Exploring the role of disease modifiers on the phenotypic variation of PLN R14del

Abstract

The PLN R14del mutation is an important genetic cause of both arrhythmogenic and dilated cardiomyopathies (ACM and DCM), and it is characterized by widely varying degrees of severity. The exact molecular mechanisms and reasons for its variable phenotype are not well understood yet. This review summarizes the current mechanistic insights into PLN R14del and explores multiple potential disease modifiers to better understand phenotypic variance. The loss of R14 alters the regulatory interaction between PLN and SERCA2a, disturbing calcium homeostasis and resulting in multiple downstream effects on proteostasis, metabolism, contractility, and tissue organization. These alterations ultimately predispose carriers to early arrhythmias and progressive systolic failure. Intrinsic differences between the left and right ventricles likely explain why disturbed calcium handling gives rise to both ACM- or DCM-like manifestations, although biventricular involvement is also common. Several modifiers may are thought to shift this balance or amplify disease severity. Aging, smoking, chronic kidney disease, and possibly high blood pressure have been associated with more severe disease, likely through declining cardiac reserves, impaired adrenergic stimulation, oxidative damage, inflammation, and hemodynamic load. These processes may further stress the already vulnerable PLN R14del myocardium and lower the threshold for maladaptive remodeling. Biological sex may also contribute to variability in severity as men often exhibit a more pronounced phenotype despite similar penetrance and mortality. The influence of several common modifiers, such as genetic background, lifestyle, environment, and comorbidities, has been limited or remains relatively unexplored. Other common cardiac risk factors, including physical or psychological stress, alcohol consumption, use of recreational drugs, and multiple cardiovascular and metabolic comorbidities, have not been linked to PLN R14del.
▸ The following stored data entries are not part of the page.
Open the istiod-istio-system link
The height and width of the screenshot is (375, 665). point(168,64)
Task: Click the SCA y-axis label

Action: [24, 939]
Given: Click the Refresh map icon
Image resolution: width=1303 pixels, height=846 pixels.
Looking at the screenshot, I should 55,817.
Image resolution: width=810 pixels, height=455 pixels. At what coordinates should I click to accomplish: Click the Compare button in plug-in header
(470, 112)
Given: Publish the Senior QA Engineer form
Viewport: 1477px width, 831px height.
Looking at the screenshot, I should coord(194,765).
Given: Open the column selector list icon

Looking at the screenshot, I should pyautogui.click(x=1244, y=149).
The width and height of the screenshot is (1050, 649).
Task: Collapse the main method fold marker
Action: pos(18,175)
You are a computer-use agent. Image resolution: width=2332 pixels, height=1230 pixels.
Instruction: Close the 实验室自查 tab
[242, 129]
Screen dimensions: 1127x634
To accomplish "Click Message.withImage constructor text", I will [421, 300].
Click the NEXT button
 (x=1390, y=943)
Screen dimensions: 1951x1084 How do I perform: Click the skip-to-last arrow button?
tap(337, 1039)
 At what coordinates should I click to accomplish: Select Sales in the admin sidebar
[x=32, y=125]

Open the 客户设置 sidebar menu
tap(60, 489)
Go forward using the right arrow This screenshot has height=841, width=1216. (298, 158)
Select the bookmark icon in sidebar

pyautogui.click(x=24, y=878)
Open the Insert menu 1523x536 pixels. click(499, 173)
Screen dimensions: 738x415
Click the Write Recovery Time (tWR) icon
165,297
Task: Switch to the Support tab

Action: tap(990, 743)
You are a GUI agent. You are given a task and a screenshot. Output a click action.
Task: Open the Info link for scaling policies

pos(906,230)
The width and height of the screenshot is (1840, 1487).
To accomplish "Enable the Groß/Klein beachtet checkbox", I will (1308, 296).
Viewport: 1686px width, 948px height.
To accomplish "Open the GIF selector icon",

Together, the available evidence supports a multi-hit model in which early defects in calcium handling initiate pathology, while ventricular biology and the influence of additional modifiers shape clinical expression. Understanding these interacting mechanisms provides a foundation for improving risk assessment and developing future targeted interventions and guidelines to slow or prevent PLN R14del disease progression.